Trump, the TikTok Ban, & Freedom of Speech

Whether we admit to it or not, we have all become addicted to TikTok to some extent during quarantine. People have gone viral over the most random videos, and different communities — from tree huggers, to LGBTQA+, to dark academia — have formed on this app. More interestingly, it has become a new platform for Generation Z and Millenials to express political opinions, something especially of importance prior to the upcoming presidential election. However, the overwhelming spread of anti-Trump content has become a threat to the incumbent president’s re-election campaign. 

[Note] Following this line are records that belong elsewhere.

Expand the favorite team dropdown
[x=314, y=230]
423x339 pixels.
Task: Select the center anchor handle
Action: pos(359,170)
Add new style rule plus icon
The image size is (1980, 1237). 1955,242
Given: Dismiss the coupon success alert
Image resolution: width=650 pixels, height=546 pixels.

A few months back, TikTok allowed the organization of a “mass false registration drive” to a Trump rally in Tulsa, Oklahoma, meaning that hundreds of TikTok Democrats falsely registered to ensure empty seats at the rally. With the capability of producing such operations, TikTok clearly threatens Trump’s campaign; however, as argues TikTok’s lawyer, TikTok is a public forum. Therefore, TikTok has become an exemplification of our First Amendment freedom of speech and right to criticize those in power. 

In addition, Tiktok has allowed the spread of protest and police brutality videos to circulate on the internet more efficiently (especially following the murders of Breonna Taylor and George Floyd), making people more knowledgeable about the Black Lives Matter movement. It has consequently made people more conscious of the fact that it is essential for the winner of the 2020 election to be a proud anti-racism activist because police brutality against young Black men is a public health risk. 

Out of concern for November 3, Trump decided to use an executive order in the beginning of August which would ban the Chinese apps Wechat and TikTok. In order to justify his action, Trump denounced the possibility that the Chinese government was using these apps to spy on American users. However, the ban for Apple and Google to sell these apps did not go through thanks to Judge Carl Nichols of the United States District Court for the District of Columbia, but certain bans may be put into effect in November. 

Therefore, Trump used a national security argument to conceal his attempt to stop the young anti-Trump movement on TikTok, but the platform should remain usable for users.